The semi-official Fars news agency, citing an Iranian source, said earlier Monday that the stockpile of enriched uranium by 3.67% has exceeded 300 kilograms.
"Inspectors of the International Atomic Energy Agency (IAEA) today weighed Iran's enriched uranium and found it exceeded the 300-kilogram limit," the source said.
The UN's nuclear watchdog confirmed Monday that Iran has exceeded the limit.
The International Atomic Energy Agency "verified on July 1 that Iran's total enriched uranium stockpile exceeded 300 kilograms," a spokesperson said.
Iranian officials have said in recent days that the country is on track to pass the enriched uranium limit, which was set under its nuclear deal, after remaining signatories to the pact fell short of Tehran's demands to be shielded from U.S. sanctions.

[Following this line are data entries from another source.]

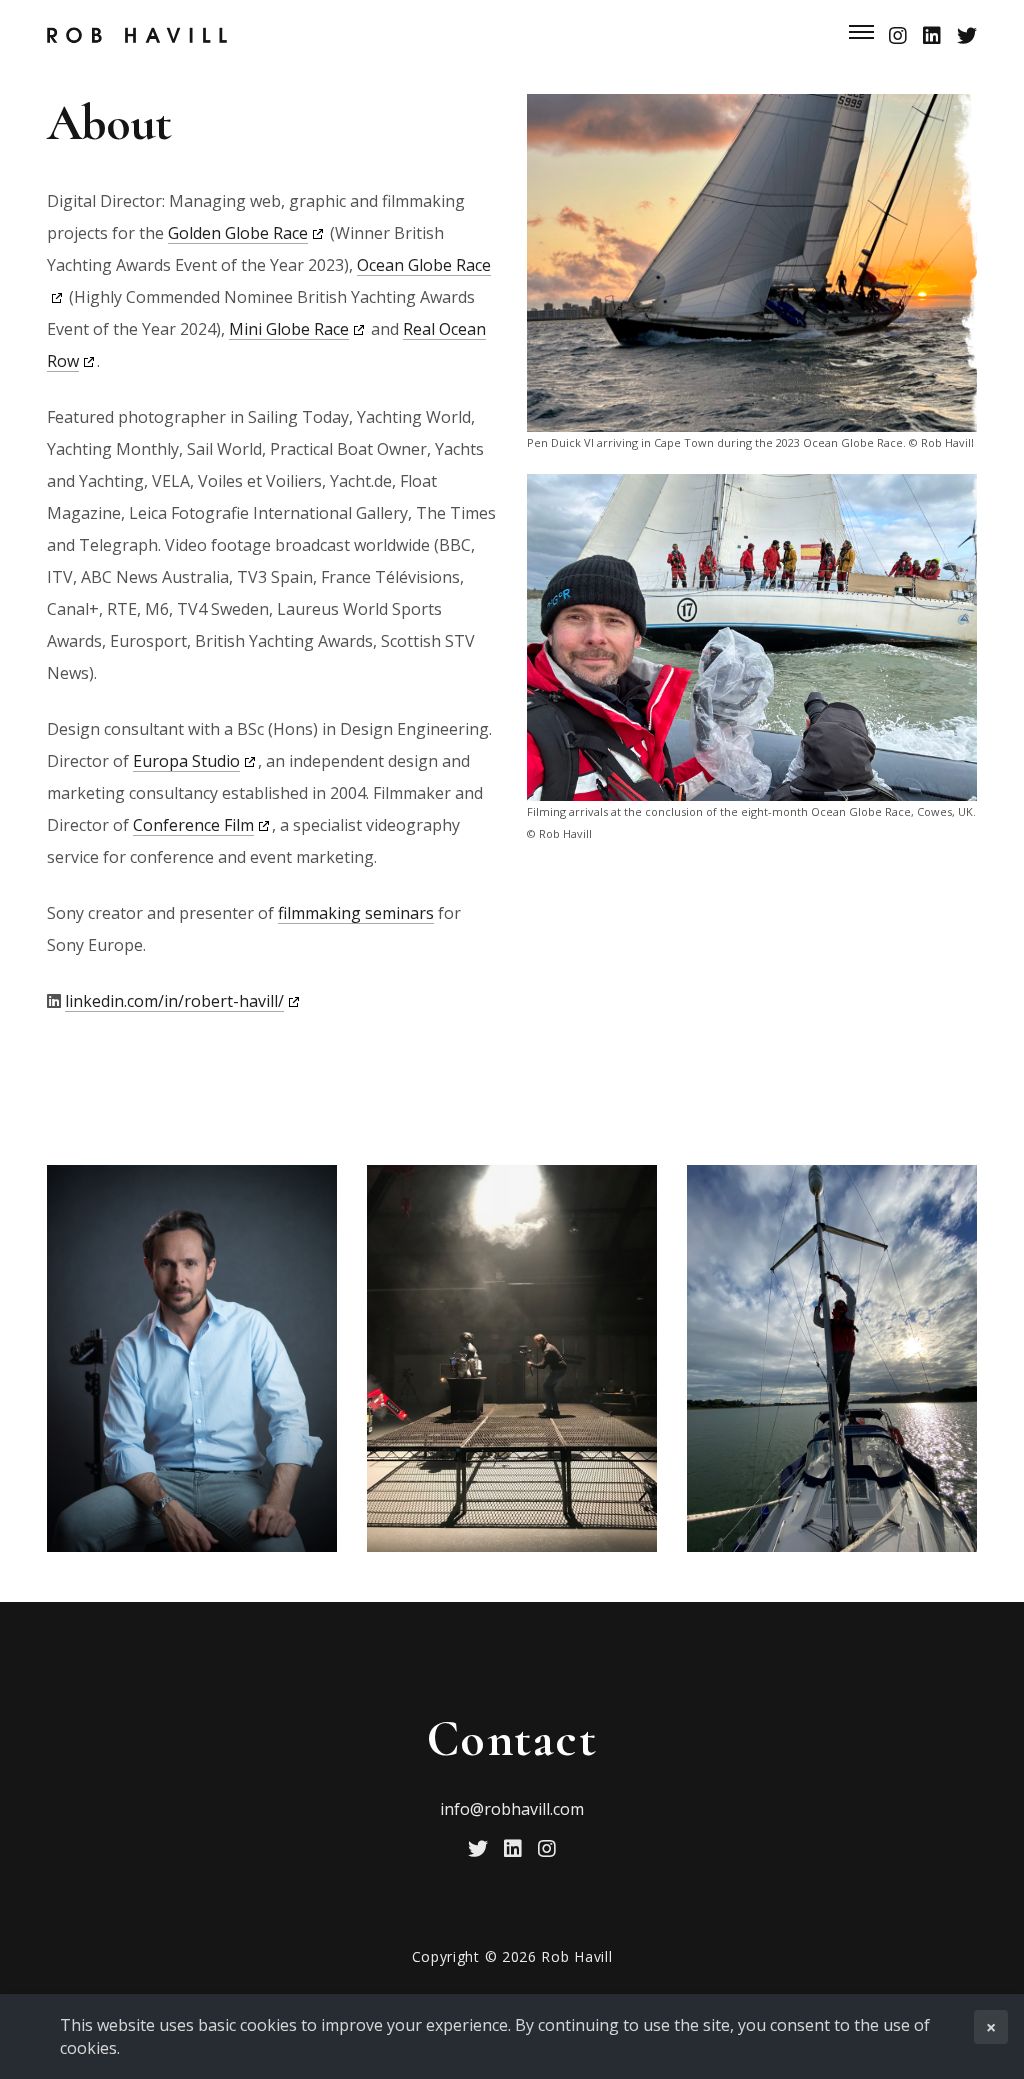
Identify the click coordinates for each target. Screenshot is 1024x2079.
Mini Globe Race (289, 329)
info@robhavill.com (512, 1809)
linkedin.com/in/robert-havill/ (174, 1001)
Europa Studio (186, 761)
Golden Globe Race (238, 233)
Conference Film (193, 825)
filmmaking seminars (356, 913)
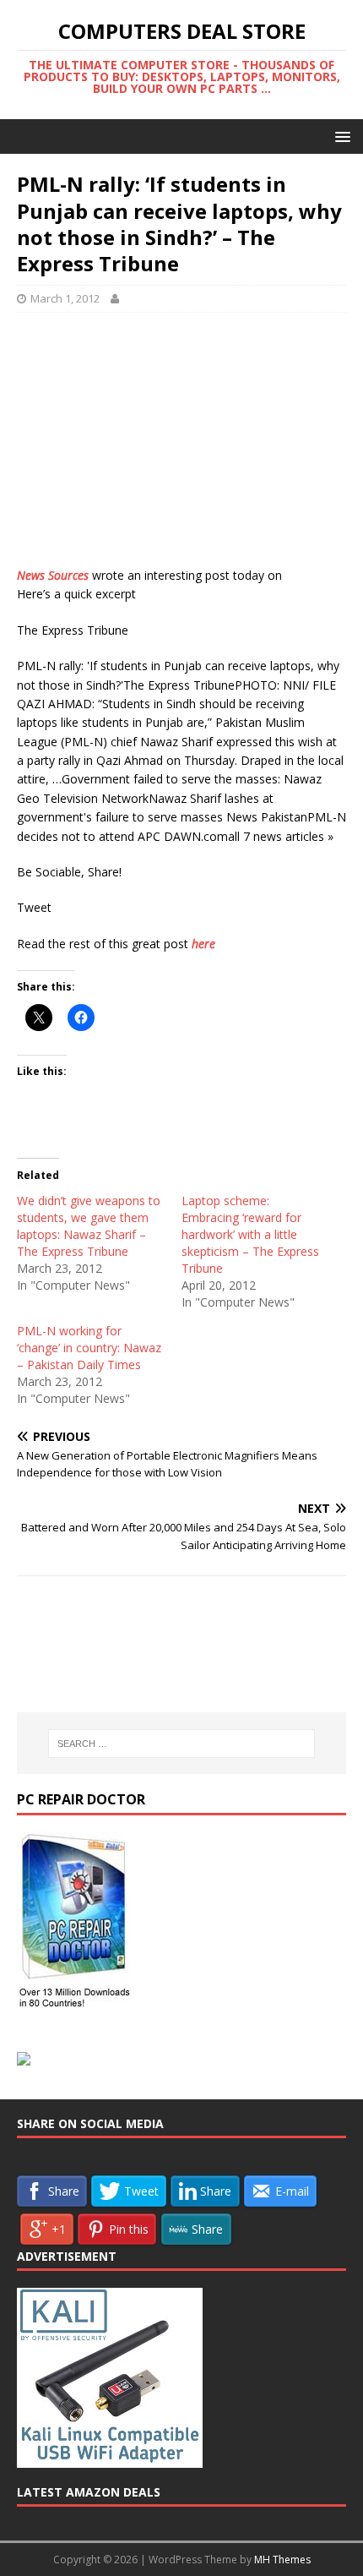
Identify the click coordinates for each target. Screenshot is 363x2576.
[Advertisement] (181, 448)
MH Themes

Iranian Foreign Minister Zarif said Monday that the mechanism set up by European powers to help Iran skirt U.S. sanctions will be of limited use but it has highlighted a welcome distance between Washington and its allies.
The EU said Friday after a crisis meeting aimed at salvaging a landmark 2015 nuclear deal between Tehran and world powers that the INSTEX payment mechanism was finally "operational" and that the first transactions were being processed.
"Although it does not meet the demands of the Islamic republic, (or) Europeans' obligations... it has a strategic value (in showing) that the closest allies of the United States are distancing themselves from America in their economic relations," Zarif said.
"This will certainly have long-term effects," he added, during a speech broadcast on state television.
Britain, France and Germany launched the special payment system in late January after U.S. President Donald Trump abruptly quit the nuclear deal last year and reimposed sweeping sanctions on Iran.
It is seen as key to EU efforts to preserve the deal but its promise of easing the bite of U.S. sanctions, which have cut Iran off from the international financial system and decimated its oil exports, has been slow to materialize.
In response to the U.S. measures, Tehran announced in May it would abandon some of the limits on its nuclear activities imposed under the deal, threatening to give up two others by July 7 if the other signatories to the accord do not help it break the U.S. embargo.
INSTEX was designed to only support transactions in the pharmaceutical, medical and agricultural-food sectors.